- [Short problem]: Gather every line in the rows below that contains the word "arrow", and copy each of those lines in full.

- [Extracted records]:
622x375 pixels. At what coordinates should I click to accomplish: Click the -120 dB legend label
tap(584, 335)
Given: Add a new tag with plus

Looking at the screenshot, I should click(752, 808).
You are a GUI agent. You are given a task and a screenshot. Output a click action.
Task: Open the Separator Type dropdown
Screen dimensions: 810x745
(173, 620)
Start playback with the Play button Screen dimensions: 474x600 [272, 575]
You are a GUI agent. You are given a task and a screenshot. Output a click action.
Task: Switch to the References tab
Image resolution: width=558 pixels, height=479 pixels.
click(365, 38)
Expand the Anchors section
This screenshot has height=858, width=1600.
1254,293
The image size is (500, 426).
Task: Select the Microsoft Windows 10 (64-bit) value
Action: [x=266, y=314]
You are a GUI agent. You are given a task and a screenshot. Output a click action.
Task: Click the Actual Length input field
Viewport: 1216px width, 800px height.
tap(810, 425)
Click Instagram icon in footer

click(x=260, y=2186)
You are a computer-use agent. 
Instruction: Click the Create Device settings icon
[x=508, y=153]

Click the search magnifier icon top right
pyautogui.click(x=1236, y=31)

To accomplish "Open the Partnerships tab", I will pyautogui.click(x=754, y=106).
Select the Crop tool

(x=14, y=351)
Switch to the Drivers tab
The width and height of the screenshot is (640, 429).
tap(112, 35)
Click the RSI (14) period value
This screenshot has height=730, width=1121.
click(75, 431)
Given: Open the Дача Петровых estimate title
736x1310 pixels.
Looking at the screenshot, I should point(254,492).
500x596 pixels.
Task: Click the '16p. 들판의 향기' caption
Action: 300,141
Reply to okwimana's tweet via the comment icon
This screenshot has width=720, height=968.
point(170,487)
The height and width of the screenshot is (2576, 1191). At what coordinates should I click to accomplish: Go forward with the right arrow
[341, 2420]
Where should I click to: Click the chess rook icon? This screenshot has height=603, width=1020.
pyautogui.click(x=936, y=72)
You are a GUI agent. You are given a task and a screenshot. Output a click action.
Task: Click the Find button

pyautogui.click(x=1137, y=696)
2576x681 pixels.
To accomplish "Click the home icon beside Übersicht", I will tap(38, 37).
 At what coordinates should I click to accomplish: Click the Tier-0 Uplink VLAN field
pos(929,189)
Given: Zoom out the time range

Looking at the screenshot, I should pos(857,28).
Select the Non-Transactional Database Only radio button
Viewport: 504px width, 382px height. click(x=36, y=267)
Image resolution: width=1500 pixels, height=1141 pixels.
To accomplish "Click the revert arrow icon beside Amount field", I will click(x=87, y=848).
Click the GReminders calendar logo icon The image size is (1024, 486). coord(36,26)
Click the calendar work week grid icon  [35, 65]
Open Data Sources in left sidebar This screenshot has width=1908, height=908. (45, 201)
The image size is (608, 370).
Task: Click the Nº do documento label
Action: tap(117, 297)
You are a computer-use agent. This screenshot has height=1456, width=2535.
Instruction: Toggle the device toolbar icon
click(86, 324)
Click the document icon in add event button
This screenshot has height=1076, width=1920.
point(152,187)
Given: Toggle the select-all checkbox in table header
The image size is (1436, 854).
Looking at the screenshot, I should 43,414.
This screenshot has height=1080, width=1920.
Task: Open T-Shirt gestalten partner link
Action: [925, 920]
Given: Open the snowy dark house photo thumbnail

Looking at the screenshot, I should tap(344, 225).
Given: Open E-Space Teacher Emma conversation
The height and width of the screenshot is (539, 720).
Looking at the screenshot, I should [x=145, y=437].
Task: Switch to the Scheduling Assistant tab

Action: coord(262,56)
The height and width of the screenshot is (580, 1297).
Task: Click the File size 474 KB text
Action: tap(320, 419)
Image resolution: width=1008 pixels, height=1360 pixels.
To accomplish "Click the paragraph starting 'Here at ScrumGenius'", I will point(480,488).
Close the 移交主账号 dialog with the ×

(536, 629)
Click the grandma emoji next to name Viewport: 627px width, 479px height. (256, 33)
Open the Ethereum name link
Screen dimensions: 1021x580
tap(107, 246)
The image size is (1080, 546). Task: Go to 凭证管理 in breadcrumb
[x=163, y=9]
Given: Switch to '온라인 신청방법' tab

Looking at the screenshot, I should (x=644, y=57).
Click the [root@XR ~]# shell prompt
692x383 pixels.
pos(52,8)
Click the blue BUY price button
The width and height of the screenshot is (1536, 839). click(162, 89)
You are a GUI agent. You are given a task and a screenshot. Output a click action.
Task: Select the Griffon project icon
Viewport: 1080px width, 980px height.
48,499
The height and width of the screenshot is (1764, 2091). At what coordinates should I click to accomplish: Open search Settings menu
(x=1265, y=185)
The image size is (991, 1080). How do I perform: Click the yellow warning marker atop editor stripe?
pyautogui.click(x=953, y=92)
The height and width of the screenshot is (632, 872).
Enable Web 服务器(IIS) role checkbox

- [Correct output]:
The height and width of the screenshot is (2576, 1191). At what coordinates should I click to accomplish: Go forward with the right arrow
To accomplish "Click the revert arrow icon beside Amount field", I will click(x=87, y=848).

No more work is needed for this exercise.